Mr. Suehiro Maruo’s Freakshow


Midori, shoujo tsubaki, a menina das camélias, pertencia a uma família pobre. O pai, endividado pelas dívidas do jogo, abandonou o lar e Midori, para ajudar a mãe doente, vendia flores nas ruas de Tokyo dos anos 20. Mas entretanto a mãe faleceu, deixando-a órfã e perdida num mundo cruel, do qual parecia ter sido resgatada quando um homem de chapéu de coco lhe propôs um trabalho no meio dos artistas.

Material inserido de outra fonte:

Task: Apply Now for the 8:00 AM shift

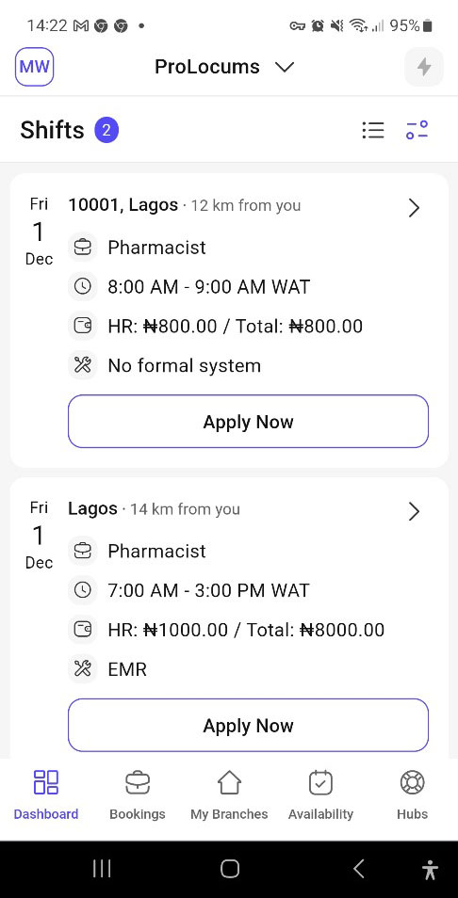Action: pos(248,422)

Porém, a desafortunada rapariga cedo descobriu que havia sido enganada e que se tornara simplesmente numa criada permanentemente maltratada por todos no circo de aberrações do senhor Arashi. Gigantes engolidores de espadas, anões desmembrados, hermafroditas e homens desfigurados de cabeça enfaixada povoavam os dias miseráveis de Midori, assediando-a, humilhando-a, tornando a sua vida tão infernal que preferia a morte. Até que um dia apareceu um novo personagem, Masamitsu, o carismático anão contorcionista que realizava o prodígio de se enfiar completamente num boião de vidro. Com o seu penetrante olhar, seduziu Midori e mostrou-se como o seu protector, impedindo que maltratassem a sua querida assistente. Frágil e sem outra esperança, Midori agarrou-se a ele revelando um sorriso que há muito havia perdido. Mas também Masamitsu tinha um lado obscuro e perturbador.

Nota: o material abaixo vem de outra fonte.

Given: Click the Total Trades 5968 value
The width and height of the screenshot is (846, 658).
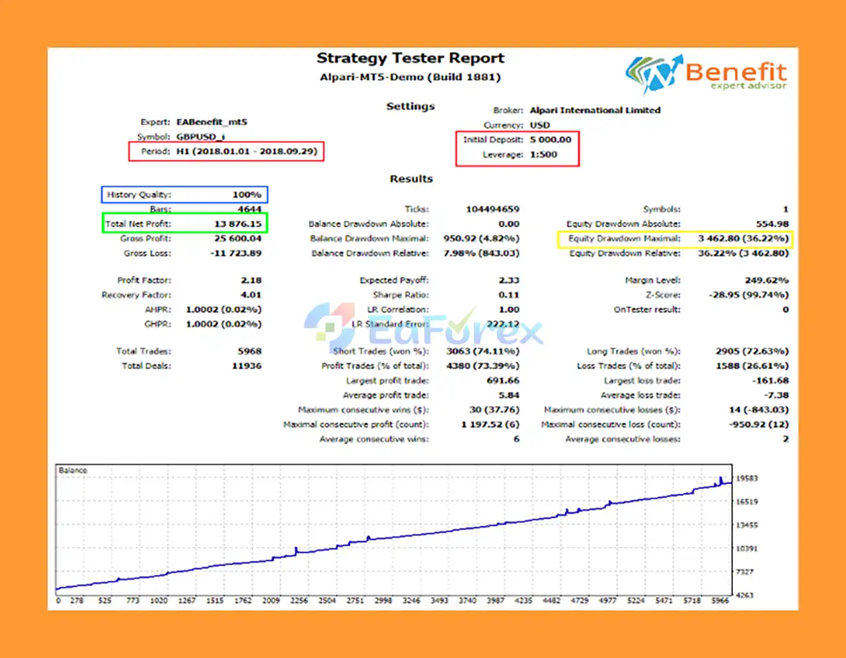Looking at the screenshot, I should click(x=249, y=351).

Esta história, posta em banda-desenhada, pelo já famoso Suehiro Maruo, inspira-se num antigo kami shibai, ou seja, um espectáculo tradicional que ocorria em feiras de rua, onde um contador de histórias se socorria de cartões com desenhos fantásticos para ilustrar as suas narrativas efabuladas, em cujo verso estavam por vezes escritas legendas relativas à imagem, que eram vendidas posteriormente aos que haviam ficado fascinados com aqueles contos cheios de drama e crueldade. Suehiro Maruo cruzou esta referência do Japão tradicional e do subgénero do muzan-e – gravuras que representavam atrocidades - com a estética do expressionismo alemão, fazendo jus à sua inspiração gótica de juventude. Na verdade, o trabalho de Suehiro Maruo sempre foi assombrado por esses autores mais obscuros como o Marquês de Sade, Edgar Allan Poe, Baudelaire ou Georges Bataille, onde o erótico e o grotesco sempre vão de mãos dadas para explorar as mais negras paixões da humanidade. Aliás, as suas obras são conotadas normalmente com o ero-guro, movimento literário e artístico dos anos 20/30 que se focava na violência, no erotismo e no grotesco e que aliava a tradição dos artistas shunga como Yoshitoshi com o imaginário decadente da república de Weimar.



Midori foi ainda adaptado para o cinema de animação por Hiroshi Harada, um renegado da indústria de animação japonesa, tal como Maruo havia sido no início pelas revistas de shonen manga. Rejeitado por inúmeros estúdios, decidiu gastar as suas poupanças numa produção independente, com a consultadoria artística do próprio Maruo e a ajuda de várias figuras do underground japonês, para realizar um filme que não teve distribuição comercial no Japão. Com efeito, as projecções do filme no Japão, a partir de 1992 – ano da sua conclusão – existiram apenas em circunstâncias bastante obscuras, fomentadas pelo próprio Harada que divulgava cripticamente o filme e a sua projecção, deixando pistas sobre a ocasião e o local para os que conseguissem encontrar poderem assistir ao filme, rodeados por um ambiente de cabaret e freakshow. A banda sonora foi composta nada mais nada menos que pelo não menos estranho J. A. Seazer, habitué da cena psicadélica e experimental japonesa, membro dos Tokyo Kid Brothers e da companhia de teatro de Shuji Terayama para a qual fez inúmeras composições.